ありました、ありました。大変な雨や風でした。
小林 これはしまったなーと思ったのですが、とにかく至急復旧するのが大事だということで、もう一度作りなおしました。補強方法も改善し、今は大丈夫だと思います。なにか試行錯誤を繰り返して収斂される風土建築の発達過程をみる感じです。
なるほど。
小林 そうこうして、現場に来る機会があったときに、今度はたねやの女将さんから、「なんかえらい見事に飛んだらしいねえ」とか言われまして。「ああ、これで五棟終わりか…」とか思っていると急転直下、「ここの施設いっぺん考えてみて」と言っていただいた。これがたねや農藝の設計に関わるきっかけです。
そんな経緯があったんですね。
小林 ですので多分、ハウスに被害がなければ、今頃敷地の片隅でバンブーグリーンハウスを作っていて、たねや農藝の設計は別の方がされていたと思います。
すごい巡り合わせですね。
小林 ええ。すごい巡り合わせですよ。ルッキさんにお会いした。ハウスが飛んだ。提案を。みたいな話です。

■ヒューマンスケールな建物を

小林 最初はそんな始まりだったんですが、その後、設計条件をいただき、結構大きな施設であることがわかってきました。
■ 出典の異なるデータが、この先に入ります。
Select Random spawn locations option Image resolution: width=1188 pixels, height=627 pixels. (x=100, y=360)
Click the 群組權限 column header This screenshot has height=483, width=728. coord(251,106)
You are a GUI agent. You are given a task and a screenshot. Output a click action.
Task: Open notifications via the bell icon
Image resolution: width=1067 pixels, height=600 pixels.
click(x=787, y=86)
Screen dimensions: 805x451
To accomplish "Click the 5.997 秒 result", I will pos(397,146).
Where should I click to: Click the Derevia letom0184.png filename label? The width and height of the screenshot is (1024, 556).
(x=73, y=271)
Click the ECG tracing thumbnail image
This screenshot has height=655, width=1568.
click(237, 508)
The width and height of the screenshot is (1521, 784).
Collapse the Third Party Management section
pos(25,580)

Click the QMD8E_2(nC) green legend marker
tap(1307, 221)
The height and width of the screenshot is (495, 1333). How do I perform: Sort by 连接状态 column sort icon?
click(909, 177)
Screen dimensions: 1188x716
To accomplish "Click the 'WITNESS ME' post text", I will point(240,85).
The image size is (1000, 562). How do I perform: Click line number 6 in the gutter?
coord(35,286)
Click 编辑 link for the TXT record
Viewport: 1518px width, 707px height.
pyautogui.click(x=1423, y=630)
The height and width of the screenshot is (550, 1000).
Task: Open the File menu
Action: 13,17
ですが、建設する敷地を見たり建物内での活動内容を聞く中で一貫していたのは、なるべくヒューマンスケールに抑えた施設のイメージでした。敷地になじみ自然と一体化するようなイメージです。
たねや農藝のある場所は、少し囲われたようなすり鉢状で、とても良い場所ですよね。
小林 しかし、1000㎡も超える建物を色々な形で納めようとしても、なかなか地形に馴染むような納まり方が見つかりませんでした。それと、屋外に山野草を置くスペースも考える必要がありました。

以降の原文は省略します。